You enter the door in the corner of the dining room and find the kitchen. Apart from its size, there's nothing too notable about the room. Some [Cabinets]cabinets, an oven, a microwave, a collection of kitchen knives, a refrigerator, pig carcasses hanging from the ceiling, just your normal average every day kitchen.

Where would you like to go next? [OPTIONS]


{Cabinets}
You decide to look around the kitchen cabinets. Nothing too noteworthy. Plates, silverware, cups, a spider's nest, a jar full of Fruit Rollups, absolutely ordinary. You do notice a line of seven blue and white teacups. From left to right, each teacup is slightly bigger than the last, sort of like Matryoshka dolls.

Where would you like to go? [OPTIONS]


{Infirmary}
You enter the infirmary.
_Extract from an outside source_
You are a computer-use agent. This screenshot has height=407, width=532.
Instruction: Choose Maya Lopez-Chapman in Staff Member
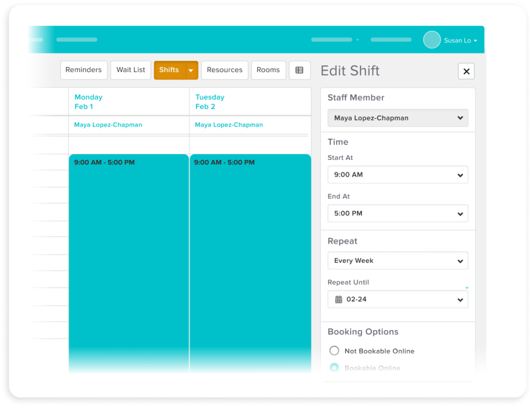point(397,118)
In the center of the room is a doctor’s chair, complete with disposable pillow and paper covering. To the right are shelves full of medical supplies. To the left are... cosmetics? It reminds you of the makeup aisles in department stores. Frankly, it seems out of place in a room the looks like a doctor’s office.

Where would you like to go? [OPTIONS]


{Movie theater}
You enter the movie theater. Instead of cheap, plastic, fold-up chairs, this theater had large, couch-like armchairs, each with individual armrests that you no longer had to awkwardly share with the person next to you.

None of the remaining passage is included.